Despite Rising Concern, Americans Leave Themselves Vulnerable to Cyberattacks
Tuesday, September 27th, 2022
Cyberattacks are grabbing headlines every day so it's no wonder many Americans fear they could be the next cyber victim. The latest Agency Forward cyber security survey from Nationwide reveals that consumer concerns about a cyberattack are on the rise, especially as more people rely on technology and data for everyday tasks like grocery shopping or paying bills.
58% of those surveyed admit they are concerned about falling victim to a cyberattack – up nine points since June 2020. Consumers said increased frequency (61%) and sophistication of attacks (51%) in recent years are causes for concern.
One in five consumers report having been victim of cybercrimes, with the most common attacks being password attacks (38%), data breaches (31%), malware (30%) and phishing (30%).

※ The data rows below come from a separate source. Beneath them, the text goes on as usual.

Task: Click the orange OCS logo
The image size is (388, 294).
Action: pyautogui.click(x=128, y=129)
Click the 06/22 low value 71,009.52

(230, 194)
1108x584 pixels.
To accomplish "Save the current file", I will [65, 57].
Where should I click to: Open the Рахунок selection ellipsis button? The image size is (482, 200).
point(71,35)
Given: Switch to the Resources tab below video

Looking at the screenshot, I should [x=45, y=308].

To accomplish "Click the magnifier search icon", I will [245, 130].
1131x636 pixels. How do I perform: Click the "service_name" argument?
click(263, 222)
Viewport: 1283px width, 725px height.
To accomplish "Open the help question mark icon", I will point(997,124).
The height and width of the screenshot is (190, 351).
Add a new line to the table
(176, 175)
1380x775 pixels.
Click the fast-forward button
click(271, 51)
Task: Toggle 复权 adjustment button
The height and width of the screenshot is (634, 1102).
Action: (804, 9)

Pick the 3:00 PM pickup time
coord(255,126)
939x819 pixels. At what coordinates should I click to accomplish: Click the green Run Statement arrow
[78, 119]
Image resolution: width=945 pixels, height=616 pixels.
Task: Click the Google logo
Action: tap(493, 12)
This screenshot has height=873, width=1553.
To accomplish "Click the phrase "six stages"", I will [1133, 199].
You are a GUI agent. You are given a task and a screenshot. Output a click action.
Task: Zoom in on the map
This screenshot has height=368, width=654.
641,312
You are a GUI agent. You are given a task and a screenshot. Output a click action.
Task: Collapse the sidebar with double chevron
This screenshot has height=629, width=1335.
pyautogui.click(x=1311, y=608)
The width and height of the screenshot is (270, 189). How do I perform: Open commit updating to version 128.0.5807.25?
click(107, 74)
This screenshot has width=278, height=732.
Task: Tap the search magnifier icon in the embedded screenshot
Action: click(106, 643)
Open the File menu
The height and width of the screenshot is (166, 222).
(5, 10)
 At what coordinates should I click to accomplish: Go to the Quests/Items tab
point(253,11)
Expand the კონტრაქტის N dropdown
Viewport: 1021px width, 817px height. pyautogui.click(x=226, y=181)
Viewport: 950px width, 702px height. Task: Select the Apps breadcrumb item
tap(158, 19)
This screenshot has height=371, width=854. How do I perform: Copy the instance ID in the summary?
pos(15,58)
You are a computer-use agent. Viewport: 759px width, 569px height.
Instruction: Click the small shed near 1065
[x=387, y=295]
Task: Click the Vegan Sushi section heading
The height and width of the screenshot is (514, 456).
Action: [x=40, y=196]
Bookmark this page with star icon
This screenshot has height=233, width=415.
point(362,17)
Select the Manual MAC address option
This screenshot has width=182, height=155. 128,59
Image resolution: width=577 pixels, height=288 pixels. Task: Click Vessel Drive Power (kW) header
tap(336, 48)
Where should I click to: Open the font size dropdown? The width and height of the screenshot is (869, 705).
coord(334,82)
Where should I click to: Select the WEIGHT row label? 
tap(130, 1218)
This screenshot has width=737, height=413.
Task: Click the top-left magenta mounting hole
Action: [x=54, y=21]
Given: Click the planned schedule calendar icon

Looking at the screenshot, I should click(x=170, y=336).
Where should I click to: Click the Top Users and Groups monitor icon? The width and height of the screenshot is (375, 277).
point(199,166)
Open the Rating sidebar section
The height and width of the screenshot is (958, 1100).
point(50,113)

"The survey data is startling," said Beth Riczko, Nationwide's President of Property and Casualty Personal Lines. "Since cyberattacks are now commonplace, it reinforces the need for consumers to make protecting their personal cyber footprint with insurance and mitigation a priority – just like they would with their home or car."
The Agency Forward data showed that 86% of consumers believe cyber insurance would take care of recovery needs after an attack. However, 69% of consumers do not have cyber insurance to protect their digital assets. Why? People either have a lack of knowledge about cyber coverage (46%) or didn't know it was available to them (43%). And while nearly one in four (26%) have turned down the coverage because they think it's too costly, the truth is - cyber protection is quite affordable.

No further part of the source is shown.